There is one further point on the secret code. How far does the secrecy extend? For example, do the police have instructions and knowledge of the secret code, so that when they, for example, for some reason, look at a passport in some circumstances, they will know what they mean? Why is this secrecy so necessary?

Mr. Raison

I shall write to the hon. Gentleman about the last point, which I cannot answer now. However, on the question of the instructions, I am disinclined to think that there would be much purpose in publishing extracts from them. What really matters is what the rules say. These say whether or not someone has an entitlement to come to this country. They give the appeals procedure, and so on. That seems to me what is needed by a would-be immigrant into Britain.

I do not think that I have left much time to answer the points made by my hon. Friend the Member for Burton. However, I confirm, first, that there will, of course, be no forcible repatriation under any proposals that we bring forward. Secondly, we have no plans for a further amnesty for illegal immigrants. Thirdly, we believe in firm control of immigration for the future. But, as I think my hon. Friend knows, the Prime Minister, myself and the Home Secretary have said that we are not able at this stage to make announcements about the detailed implementation of our general manifesto commitments. I can- not, therefore, help my hon. Friend on one or two of his particular points.

We hope that the nationality Bill will go ahead this Session. I think that the framework of a possible nationality Bill is well known because the previous Government's Green Paper raised all the issues. Representations are being made on that basis and we are, of course, prepared to listen to anyone who has comments to make about the pattern of a new nationality Bill. We have not been able to produce it by now, as my hon. Friend asked, but I think that he will realise that this is a vastly complicated matter.

The other point that my hon. Friend raised was the possibility of abuse by Members of Parliament of the present system of handling immigration cases. This is something that I think about. I am very reluctant to accuse hon. Members of abuse. They have their duty to perform.

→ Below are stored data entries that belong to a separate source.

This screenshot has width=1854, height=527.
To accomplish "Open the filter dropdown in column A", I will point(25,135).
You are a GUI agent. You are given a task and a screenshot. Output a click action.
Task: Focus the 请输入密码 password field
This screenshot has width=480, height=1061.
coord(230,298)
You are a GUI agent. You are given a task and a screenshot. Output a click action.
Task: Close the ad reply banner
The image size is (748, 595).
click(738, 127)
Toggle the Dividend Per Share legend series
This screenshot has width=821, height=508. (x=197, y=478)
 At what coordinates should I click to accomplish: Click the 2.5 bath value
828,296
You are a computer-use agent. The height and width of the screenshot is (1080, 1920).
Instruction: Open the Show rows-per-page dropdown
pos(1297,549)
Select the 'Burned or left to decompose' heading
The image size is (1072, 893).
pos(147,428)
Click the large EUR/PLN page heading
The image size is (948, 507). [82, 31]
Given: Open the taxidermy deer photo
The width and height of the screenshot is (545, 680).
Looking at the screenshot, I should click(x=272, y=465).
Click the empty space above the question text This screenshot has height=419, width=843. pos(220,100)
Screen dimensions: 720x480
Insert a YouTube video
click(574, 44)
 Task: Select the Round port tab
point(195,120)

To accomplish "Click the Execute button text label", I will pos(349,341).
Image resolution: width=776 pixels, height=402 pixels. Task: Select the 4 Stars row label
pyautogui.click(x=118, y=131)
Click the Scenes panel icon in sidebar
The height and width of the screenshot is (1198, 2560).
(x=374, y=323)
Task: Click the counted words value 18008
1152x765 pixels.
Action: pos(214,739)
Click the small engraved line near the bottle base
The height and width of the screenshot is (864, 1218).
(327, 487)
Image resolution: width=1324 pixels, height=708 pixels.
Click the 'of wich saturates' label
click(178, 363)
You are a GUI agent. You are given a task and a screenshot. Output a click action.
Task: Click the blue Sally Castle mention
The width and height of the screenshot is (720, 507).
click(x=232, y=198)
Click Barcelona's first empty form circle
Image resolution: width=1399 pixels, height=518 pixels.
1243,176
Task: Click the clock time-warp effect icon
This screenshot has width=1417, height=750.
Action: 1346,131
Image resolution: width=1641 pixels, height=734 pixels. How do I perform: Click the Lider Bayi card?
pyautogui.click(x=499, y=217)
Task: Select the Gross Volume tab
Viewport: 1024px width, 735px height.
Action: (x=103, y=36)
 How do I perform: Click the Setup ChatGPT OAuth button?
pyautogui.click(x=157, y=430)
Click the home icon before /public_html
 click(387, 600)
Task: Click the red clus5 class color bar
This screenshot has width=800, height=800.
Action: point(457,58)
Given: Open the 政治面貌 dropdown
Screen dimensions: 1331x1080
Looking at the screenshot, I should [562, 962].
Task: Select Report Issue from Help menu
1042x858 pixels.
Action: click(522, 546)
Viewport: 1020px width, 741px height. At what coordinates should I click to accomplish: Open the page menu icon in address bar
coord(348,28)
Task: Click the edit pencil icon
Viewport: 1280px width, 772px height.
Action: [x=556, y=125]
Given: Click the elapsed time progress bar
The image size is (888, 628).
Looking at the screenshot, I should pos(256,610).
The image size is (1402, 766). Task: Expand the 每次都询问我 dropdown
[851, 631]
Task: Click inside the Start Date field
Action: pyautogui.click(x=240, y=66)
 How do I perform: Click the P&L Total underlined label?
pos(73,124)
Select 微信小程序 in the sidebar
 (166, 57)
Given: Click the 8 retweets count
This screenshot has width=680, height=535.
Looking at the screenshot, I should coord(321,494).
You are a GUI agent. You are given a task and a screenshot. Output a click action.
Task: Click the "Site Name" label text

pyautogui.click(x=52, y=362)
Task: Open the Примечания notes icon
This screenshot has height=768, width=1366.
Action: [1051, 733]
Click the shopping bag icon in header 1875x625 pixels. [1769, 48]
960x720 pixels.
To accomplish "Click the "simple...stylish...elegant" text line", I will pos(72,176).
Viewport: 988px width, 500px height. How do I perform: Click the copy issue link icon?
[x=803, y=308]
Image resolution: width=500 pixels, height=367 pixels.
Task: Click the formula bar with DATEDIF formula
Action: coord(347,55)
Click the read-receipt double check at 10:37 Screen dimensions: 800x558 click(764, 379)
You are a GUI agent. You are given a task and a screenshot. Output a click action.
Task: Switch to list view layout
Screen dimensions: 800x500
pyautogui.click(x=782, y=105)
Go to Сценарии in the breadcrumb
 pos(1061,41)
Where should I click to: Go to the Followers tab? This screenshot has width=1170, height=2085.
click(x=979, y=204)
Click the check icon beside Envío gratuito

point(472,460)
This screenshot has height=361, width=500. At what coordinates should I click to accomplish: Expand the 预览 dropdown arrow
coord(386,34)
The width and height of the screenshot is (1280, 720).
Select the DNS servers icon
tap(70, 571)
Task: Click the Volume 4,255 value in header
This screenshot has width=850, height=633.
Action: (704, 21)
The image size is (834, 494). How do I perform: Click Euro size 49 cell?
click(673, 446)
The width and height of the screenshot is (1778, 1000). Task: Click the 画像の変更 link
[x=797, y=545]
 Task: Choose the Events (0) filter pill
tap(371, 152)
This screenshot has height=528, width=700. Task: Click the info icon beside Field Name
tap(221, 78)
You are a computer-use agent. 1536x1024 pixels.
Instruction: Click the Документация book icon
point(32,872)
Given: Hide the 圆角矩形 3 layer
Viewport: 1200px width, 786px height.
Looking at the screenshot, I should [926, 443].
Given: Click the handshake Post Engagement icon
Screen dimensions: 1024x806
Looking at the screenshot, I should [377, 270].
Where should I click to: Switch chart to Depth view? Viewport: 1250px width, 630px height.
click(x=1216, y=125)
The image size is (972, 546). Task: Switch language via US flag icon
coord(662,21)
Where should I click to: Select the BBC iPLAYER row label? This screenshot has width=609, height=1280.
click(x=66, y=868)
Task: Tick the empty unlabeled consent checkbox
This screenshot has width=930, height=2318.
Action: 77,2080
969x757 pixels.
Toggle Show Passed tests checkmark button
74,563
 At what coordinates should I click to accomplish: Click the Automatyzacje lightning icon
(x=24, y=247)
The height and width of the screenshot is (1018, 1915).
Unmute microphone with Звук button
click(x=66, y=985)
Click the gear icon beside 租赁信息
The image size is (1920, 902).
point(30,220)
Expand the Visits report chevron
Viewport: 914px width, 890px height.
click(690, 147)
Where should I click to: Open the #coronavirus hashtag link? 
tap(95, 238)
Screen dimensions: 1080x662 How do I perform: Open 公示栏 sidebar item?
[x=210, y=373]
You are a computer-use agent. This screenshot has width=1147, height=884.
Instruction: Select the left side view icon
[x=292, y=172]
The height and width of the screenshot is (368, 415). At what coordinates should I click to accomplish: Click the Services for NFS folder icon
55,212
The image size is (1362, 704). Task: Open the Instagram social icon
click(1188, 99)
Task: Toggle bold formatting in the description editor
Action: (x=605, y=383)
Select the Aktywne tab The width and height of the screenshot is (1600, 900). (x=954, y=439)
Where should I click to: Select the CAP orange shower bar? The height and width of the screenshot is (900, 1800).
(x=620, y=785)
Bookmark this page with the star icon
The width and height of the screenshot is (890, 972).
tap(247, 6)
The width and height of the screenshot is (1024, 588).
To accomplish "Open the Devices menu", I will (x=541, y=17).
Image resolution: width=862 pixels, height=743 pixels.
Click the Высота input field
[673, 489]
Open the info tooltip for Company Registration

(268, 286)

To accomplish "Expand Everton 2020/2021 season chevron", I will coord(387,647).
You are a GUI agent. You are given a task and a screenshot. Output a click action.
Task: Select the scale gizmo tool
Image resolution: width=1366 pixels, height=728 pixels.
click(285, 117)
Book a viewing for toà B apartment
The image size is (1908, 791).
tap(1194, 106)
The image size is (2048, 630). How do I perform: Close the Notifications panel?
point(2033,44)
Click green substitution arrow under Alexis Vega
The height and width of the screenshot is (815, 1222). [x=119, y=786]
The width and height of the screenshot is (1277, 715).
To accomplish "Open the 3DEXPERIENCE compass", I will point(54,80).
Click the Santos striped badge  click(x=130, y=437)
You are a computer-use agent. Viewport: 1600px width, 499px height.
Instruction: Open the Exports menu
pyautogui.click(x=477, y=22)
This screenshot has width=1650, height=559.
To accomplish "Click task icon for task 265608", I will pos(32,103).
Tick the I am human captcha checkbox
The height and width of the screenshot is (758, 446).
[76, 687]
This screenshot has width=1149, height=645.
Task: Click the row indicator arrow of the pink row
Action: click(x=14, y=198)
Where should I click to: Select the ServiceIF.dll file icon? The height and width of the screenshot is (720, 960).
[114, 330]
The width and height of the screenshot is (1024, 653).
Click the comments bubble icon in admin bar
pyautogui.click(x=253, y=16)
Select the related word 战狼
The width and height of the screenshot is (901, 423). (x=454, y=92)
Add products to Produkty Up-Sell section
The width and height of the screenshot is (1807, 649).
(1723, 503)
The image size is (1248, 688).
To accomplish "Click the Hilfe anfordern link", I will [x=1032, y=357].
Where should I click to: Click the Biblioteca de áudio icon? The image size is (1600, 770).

But between us we have to think out whether we are handling the whole of this area in the most sensible and most effective way.

I have tried to cover some of the points in the time available to me. I should like to end, as I began, by saying that the hon. Gentleman did the House a service by raising this topic in the manner that he did. Whatever we may think about the detailed points, it is clearly essential to operate a system that is understood and as sensitive as possible under difficult circumstances. I will endeavour to pursue that objective.